データセット抜粋:
━━━━

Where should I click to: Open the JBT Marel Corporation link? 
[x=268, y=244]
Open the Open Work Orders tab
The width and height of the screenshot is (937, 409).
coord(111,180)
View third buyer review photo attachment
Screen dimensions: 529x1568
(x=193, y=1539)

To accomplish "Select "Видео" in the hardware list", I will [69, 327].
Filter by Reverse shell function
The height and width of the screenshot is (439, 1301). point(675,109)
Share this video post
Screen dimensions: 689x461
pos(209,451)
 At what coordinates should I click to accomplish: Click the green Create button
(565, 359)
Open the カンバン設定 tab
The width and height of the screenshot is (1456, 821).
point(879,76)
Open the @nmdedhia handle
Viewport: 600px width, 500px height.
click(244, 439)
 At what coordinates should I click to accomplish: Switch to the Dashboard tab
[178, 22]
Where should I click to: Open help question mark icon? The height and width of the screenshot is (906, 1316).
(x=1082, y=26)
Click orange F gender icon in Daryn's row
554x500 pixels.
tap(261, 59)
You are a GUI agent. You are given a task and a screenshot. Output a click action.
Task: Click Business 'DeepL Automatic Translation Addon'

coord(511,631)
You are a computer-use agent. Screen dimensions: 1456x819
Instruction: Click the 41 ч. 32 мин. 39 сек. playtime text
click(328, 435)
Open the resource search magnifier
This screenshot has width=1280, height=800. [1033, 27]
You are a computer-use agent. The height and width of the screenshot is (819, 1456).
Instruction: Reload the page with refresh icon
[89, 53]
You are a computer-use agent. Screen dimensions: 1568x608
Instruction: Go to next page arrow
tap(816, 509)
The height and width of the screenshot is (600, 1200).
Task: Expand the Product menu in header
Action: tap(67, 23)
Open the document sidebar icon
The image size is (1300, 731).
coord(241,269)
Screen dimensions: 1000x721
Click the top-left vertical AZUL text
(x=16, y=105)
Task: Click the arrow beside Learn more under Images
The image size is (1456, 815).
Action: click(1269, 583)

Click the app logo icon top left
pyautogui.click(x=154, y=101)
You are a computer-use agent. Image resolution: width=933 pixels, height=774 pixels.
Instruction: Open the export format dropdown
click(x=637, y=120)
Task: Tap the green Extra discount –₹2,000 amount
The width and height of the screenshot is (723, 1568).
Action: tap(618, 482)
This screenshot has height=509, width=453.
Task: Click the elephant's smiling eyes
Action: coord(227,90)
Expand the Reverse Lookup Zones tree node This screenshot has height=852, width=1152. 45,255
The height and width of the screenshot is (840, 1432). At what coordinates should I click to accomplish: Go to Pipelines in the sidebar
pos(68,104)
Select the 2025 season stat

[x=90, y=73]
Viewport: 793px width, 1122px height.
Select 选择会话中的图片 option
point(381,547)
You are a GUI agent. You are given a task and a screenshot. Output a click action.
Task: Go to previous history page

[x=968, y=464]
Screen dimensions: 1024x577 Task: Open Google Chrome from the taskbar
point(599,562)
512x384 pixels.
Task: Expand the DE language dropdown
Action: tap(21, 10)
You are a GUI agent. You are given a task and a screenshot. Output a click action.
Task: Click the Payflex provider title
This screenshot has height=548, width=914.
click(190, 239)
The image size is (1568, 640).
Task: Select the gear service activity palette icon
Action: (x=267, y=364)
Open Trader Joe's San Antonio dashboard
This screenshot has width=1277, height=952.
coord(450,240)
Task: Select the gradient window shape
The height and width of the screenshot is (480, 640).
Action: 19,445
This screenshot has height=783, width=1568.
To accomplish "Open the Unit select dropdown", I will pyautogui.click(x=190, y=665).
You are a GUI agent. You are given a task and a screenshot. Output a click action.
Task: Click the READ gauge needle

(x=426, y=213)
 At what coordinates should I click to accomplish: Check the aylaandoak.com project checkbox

━━━━

タスクの目的:
上の項目をすべて、一文字も変えずに複製してください。

完全な回答:
Where should I click to: Open the JBT Marel Corporation link? 
[x=268, y=244]
Open the Open Work Orders tab
The width and height of the screenshot is (937, 409).
coord(111,180)
View third buyer review photo attachment
Screen dimensions: 529x1568
(x=193, y=1539)

To accomplish "Select "Видео" in the hardware list", I will [69, 327].
Filter by Reverse shell function
The height and width of the screenshot is (439, 1301). point(675,109)
Share this video post
Screen dimensions: 689x461
pos(209,451)
 At what coordinates should I click to accomplish: Click the green Create button
(565, 359)
Open the カンバン設定 tab
The width and height of the screenshot is (1456, 821).
point(879,76)
Open the @nmdedhia handle
Viewport: 600px width, 500px height.
click(244, 439)
 At what coordinates should I click to accomplish: Switch to the Dashboard tab
[178, 22]
Where should I click to: Open help question mark icon? The height and width of the screenshot is (906, 1316).
(x=1082, y=26)
Click orange F gender icon in Daryn's row
554x500 pixels.
tap(261, 59)
You are a GUI agent. You are given a task and a screenshot. Output a click action.
Task: Click Business 'DeepL Automatic Translation Addon'

coord(511,631)
You are a computer-use agent. Screen dimensions: 1456x819
Instruction: Click the 41 ч. 32 мин. 39 сек. playtime text
click(328, 435)
Open the resource search magnifier
This screenshot has width=1280, height=800. [1033, 27]
You are a computer-use agent. The height and width of the screenshot is (819, 1456).
Instruction: Reload the page with refresh icon
[89, 53]
You are a computer-use agent. Screen dimensions: 1568x608
Instruction: Go to next page arrow
tap(816, 509)
The height and width of the screenshot is (600, 1200).
Task: Expand the Product menu in header
Action: tap(67, 23)
Open the document sidebar icon
The image size is (1300, 731).
coord(241,269)
Screen dimensions: 1000x721
Click the top-left vertical AZUL text
(x=16, y=105)
Task: Click the arrow beside Learn more under Images
The image size is (1456, 815).
Action: click(1269, 583)

Click the app logo icon top left
pyautogui.click(x=154, y=101)
You are a computer-use agent. Image resolution: width=933 pixels, height=774 pixels.
Instruction: Open the export format dropdown
click(x=637, y=120)
Task: Tap the green Extra discount –₹2,000 amount
The width and height of the screenshot is (723, 1568).
Action: tap(618, 482)
This screenshot has height=509, width=453.
Task: Click the elephant's smiling eyes
Action: coord(227,90)
Expand the Reverse Lookup Zones tree node This screenshot has height=852, width=1152. 45,255
The height and width of the screenshot is (840, 1432). At what coordinates should I click to accomplish: Go to Pipelines in the sidebar
pos(68,104)
Select the 2025 season stat

[x=90, y=73]
Viewport: 793px width, 1122px height.
Select 选择会话中的图片 option
point(381,547)
You are a GUI agent. You are given a task and a screenshot. Output a click action.
Task: Go to previous history page

[x=968, y=464]
Screen dimensions: 1024x577 Task: Open Google Chrome from the taskbar
point(599,562)
512x384 pixels.
Task: Expand the DE language dropdown
Action: tap(21, 10)
You are a GUI agent. You are given a task and a screenshot. Output a click action.
Task: Click the Payflex provider title
This screenshot has height=548, width=914.
click(190, 239)
The image size is (1568, 640).
Task: Select the gear service activity palette icon
Action: (x=267, y=364)
Open Trader Joe's San Antonio dashboard
This screenshot has width=1277, height=952.
coord(450,240)
Task: Select the gradient window shape
The height and width of the screenshot is (480, 640).
Action: 19,445
This screenshot has height=783, width=1568.
To accomplish "Open the Unit select dropdown", I will pyautogui.click(x=190, y=665).
You are a GUI agent. You are given a task and a screenshot. Output a click action.
Task: Click the READ gauge needle

(x=426, y=213)
 At what coordinates should I click to accomplish: Check the aylaandoak.com project checkbox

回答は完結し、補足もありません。